Pourquoi une telle augmentation en mars ?
Si la mortalité routière avait légèrement diminué en 2023, elle augmente en ce début d’année. En janvier, le nombre de décès a augmenté de 6 % et en février de 3 %. « Nous constatons une augmentation depuis septembre dernier », regrette le vice-président de la Ligue contre les violences routières. L’ONISR assure cependant que sur un an, le nombre de décès a baissé de 16 %. Les chiffres de mars 2023 ont également été « particulièrement bas » avec une baisse de 14 % par rapport à l’année précédente, note l’Observatoire.
Difficile d’établir avec précision les raisons d’une telle hausse, surtout sur un mois, alors que l’ONISR assure que ces chiffres sont des remontées rapides de la police qui n’intègrent, pour l’instant, aucun détail sur les causes et facteurs de ces accidents. . Pour Régis Chomel de Jarnieu, les écrans portent leur part de responsabilité. « Ces jeunes sont à l’arrière de la voiture devant un écran depuis leur enfance. Ils n’apprennent plus la route en regardant leurs parents comme le faisaient les générations précédentes et ils sont tellement habitués à observer un écran de très près qu’ils ont de plus en plus de mal à se projeter visuellement », une compétence pourtant indispensable au volant.
Notre dossier sur la sécurité routière
De son côté, la Ligue contre les violences routières accuse la politique gouvernementale. Entre le permis à 17 ans et la fin du retrait des points pour les petits excès de vitesse, l’exécutif « démantèle la sécurité routière en France », accuse Pierre Lagache. « Les Français ressentent un relâchement de la sécurité routière et se détendent à leur tour sur la route. (Avant 2007), il existait une tradition d’amnistie à chaque élection présidentielle. Les amendes des mois précédents ont été annulées et, systématiquement, la mortalité a augmenté. Cette amnistie a coûté environ 400 vies», illustre le vice-président de la Ligue contre les violences routières, pour qui le mécanisme en vigueur aujourd’hui est similaire.

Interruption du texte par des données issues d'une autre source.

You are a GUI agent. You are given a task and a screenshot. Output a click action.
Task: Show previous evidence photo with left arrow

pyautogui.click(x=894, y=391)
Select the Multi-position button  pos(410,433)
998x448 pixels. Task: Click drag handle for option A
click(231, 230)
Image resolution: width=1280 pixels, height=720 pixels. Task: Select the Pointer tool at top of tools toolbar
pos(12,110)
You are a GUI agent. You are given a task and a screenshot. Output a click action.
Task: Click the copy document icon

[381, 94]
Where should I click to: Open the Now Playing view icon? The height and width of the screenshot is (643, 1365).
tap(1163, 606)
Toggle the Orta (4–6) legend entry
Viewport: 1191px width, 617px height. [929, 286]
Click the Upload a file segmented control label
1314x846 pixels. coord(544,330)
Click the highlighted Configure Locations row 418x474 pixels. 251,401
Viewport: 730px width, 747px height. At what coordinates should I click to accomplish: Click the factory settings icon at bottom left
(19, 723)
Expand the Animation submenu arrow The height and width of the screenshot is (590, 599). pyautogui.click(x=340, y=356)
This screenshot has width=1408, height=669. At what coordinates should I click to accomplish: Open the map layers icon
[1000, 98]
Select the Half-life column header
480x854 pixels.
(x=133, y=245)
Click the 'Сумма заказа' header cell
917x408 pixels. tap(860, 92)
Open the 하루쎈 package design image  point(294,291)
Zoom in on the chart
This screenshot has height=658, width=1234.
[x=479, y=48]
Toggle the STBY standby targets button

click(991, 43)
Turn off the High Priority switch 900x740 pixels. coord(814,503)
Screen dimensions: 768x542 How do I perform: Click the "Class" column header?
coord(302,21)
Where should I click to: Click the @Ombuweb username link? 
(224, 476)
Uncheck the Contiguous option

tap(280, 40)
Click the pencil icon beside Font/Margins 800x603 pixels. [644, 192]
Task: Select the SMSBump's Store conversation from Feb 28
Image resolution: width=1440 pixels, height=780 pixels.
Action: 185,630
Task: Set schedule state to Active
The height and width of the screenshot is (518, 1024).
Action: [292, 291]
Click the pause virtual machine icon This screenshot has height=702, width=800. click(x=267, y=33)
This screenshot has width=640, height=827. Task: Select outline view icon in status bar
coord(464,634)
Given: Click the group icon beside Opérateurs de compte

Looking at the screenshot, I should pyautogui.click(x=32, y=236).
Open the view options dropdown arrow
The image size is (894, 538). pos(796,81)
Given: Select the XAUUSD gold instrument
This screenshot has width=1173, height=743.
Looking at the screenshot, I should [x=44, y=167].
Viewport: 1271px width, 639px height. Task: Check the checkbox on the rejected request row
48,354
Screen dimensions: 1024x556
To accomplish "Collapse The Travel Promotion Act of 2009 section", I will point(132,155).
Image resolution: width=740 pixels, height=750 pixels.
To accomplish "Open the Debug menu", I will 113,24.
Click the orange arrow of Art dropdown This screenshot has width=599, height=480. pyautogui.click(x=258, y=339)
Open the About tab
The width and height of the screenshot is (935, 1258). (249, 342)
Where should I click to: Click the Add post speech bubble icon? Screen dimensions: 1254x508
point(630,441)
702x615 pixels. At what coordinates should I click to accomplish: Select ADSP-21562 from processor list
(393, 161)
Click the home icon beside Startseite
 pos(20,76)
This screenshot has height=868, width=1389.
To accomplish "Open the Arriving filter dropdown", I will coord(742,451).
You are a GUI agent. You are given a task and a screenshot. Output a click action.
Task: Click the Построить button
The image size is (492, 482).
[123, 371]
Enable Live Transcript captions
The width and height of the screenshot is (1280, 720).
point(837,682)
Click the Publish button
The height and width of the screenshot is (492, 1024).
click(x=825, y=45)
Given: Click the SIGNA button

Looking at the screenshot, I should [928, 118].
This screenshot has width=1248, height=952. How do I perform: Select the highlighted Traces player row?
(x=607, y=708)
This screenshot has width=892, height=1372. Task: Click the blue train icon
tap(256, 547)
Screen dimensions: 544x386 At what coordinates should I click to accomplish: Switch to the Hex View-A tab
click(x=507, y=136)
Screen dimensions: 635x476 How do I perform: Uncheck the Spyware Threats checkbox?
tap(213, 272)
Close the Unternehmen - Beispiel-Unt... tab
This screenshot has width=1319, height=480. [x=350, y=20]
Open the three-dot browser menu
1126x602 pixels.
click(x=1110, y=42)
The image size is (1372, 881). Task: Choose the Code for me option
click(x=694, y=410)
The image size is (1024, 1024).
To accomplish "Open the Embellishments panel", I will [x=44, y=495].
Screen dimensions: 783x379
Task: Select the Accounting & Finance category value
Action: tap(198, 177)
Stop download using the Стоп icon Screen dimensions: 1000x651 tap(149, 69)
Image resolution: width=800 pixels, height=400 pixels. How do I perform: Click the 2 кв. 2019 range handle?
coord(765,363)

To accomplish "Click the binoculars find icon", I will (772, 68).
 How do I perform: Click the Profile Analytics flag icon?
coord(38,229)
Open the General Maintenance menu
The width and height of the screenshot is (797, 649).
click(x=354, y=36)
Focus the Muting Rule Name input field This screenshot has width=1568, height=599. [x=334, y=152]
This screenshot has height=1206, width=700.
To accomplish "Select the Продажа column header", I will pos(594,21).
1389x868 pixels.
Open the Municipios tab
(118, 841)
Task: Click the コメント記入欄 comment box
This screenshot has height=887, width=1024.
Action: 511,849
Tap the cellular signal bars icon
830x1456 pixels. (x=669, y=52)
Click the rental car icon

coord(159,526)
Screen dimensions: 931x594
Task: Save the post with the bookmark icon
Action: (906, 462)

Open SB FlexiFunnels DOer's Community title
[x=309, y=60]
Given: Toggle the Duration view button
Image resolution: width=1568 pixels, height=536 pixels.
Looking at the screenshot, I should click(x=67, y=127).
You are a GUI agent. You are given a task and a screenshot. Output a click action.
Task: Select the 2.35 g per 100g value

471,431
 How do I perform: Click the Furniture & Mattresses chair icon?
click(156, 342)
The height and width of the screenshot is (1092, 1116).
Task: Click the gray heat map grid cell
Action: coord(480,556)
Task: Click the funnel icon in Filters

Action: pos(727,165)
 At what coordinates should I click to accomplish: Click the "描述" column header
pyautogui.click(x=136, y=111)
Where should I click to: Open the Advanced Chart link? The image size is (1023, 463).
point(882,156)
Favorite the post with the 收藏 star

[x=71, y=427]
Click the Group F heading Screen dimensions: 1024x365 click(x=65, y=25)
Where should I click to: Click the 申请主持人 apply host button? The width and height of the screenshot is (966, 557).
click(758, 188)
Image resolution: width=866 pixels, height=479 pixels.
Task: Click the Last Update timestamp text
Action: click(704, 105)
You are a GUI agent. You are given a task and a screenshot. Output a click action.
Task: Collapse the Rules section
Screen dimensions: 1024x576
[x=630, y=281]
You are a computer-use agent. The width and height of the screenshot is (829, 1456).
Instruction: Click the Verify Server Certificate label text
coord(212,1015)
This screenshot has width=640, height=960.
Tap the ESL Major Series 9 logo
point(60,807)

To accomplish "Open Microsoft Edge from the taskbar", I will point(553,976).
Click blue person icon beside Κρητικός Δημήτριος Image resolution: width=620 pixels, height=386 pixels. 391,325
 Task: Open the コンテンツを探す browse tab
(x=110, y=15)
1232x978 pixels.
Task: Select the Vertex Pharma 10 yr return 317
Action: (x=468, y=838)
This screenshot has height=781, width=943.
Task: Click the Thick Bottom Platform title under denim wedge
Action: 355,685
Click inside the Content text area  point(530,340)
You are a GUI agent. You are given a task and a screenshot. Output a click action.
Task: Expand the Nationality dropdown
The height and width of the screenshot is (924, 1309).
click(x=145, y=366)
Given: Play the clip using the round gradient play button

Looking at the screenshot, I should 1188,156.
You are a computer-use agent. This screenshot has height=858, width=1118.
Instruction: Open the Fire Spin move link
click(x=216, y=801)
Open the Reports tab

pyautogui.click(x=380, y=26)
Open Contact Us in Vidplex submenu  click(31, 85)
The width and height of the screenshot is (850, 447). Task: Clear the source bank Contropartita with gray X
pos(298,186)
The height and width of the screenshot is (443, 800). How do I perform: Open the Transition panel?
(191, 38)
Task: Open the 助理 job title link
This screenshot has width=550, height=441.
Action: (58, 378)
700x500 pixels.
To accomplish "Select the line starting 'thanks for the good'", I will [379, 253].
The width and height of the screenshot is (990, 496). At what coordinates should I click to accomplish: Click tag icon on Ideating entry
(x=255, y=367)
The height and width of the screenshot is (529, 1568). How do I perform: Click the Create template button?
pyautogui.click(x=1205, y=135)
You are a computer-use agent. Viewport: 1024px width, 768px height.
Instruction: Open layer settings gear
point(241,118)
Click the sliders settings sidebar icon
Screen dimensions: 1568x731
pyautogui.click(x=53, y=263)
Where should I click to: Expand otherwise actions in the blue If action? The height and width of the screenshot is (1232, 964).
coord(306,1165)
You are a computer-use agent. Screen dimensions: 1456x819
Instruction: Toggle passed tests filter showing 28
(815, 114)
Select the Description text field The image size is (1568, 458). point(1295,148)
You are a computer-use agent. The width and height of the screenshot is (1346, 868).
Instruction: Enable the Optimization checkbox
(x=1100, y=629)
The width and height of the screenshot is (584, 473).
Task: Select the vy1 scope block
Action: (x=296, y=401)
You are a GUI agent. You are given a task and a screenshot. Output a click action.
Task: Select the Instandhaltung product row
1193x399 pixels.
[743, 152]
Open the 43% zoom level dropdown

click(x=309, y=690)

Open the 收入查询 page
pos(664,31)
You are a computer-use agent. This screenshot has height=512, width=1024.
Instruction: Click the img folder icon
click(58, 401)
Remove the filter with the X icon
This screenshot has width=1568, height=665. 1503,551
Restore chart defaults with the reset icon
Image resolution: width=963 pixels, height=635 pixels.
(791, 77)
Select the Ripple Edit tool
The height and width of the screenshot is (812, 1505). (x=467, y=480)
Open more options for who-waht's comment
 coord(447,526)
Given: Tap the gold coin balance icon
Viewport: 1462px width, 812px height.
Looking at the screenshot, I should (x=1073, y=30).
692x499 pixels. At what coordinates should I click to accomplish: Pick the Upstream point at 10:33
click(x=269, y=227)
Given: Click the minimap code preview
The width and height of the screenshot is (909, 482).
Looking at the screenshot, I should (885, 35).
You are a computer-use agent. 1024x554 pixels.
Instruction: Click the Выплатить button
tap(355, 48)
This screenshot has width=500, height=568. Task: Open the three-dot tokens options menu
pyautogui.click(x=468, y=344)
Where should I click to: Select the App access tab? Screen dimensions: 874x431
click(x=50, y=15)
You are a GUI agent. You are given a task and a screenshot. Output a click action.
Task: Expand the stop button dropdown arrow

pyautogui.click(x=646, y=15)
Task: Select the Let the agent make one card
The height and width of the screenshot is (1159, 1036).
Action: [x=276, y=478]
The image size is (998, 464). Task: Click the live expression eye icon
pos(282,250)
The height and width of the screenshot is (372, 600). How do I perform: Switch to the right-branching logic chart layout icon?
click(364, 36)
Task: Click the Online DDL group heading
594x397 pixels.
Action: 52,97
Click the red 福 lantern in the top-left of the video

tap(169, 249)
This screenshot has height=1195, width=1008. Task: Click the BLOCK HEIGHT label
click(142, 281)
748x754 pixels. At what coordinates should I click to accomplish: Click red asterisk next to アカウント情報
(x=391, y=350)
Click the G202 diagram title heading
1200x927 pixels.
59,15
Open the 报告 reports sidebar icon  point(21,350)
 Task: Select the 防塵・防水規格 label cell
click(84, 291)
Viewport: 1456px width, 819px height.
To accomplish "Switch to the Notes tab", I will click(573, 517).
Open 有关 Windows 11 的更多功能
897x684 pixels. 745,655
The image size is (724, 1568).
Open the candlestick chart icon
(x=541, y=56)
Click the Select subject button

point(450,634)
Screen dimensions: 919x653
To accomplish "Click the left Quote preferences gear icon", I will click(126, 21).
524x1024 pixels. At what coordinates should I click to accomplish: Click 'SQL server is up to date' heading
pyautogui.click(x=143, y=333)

Que peut-on faire pour réduire ce chiffre ?
Ces chiffres incitent à une meilleure prévention, notamment hors des zones urbaines où la hausse est particulièrement forte (+17% sur les trois derniers mois). « Il faut travailler sur le syndrome de la catapulte, le fait de vouloir être arrivé avant d’être reparti. Ce phénomène rend les gens impatients et, à force de tirer sur l’élastique, ils ont rendez-vous avec un accident », estime Régis Chomel de Jarnieu, qui estime que les primes d’assurance pourraient être « 5 à 10 % moins chères pour chaque personne qui, tous les trois ou cinq ans, accepterait de faire une évaluation de conduite personnalisée. Du moins, « dans un monde utopique », glisse-t-il.
Pour une meilleure prévention, la Ligue contre les violences routières recommande de respecter la « Déclaration de Stockholm » de 2020, qui vise à réduire de moitié le nombre de morts sur les routes d’ici 2030. « L’État doit se remobiliser et élaborer une feuille de route qui est aujourd’hui inexistante. Le gouvernement a utilisé la sécurité routière comme monnaie d’échange avec l’électorat. Mais on en paie le prix», accuse Pierre Lagache. Un prix qui, en mars, s’élevait à 254 vies.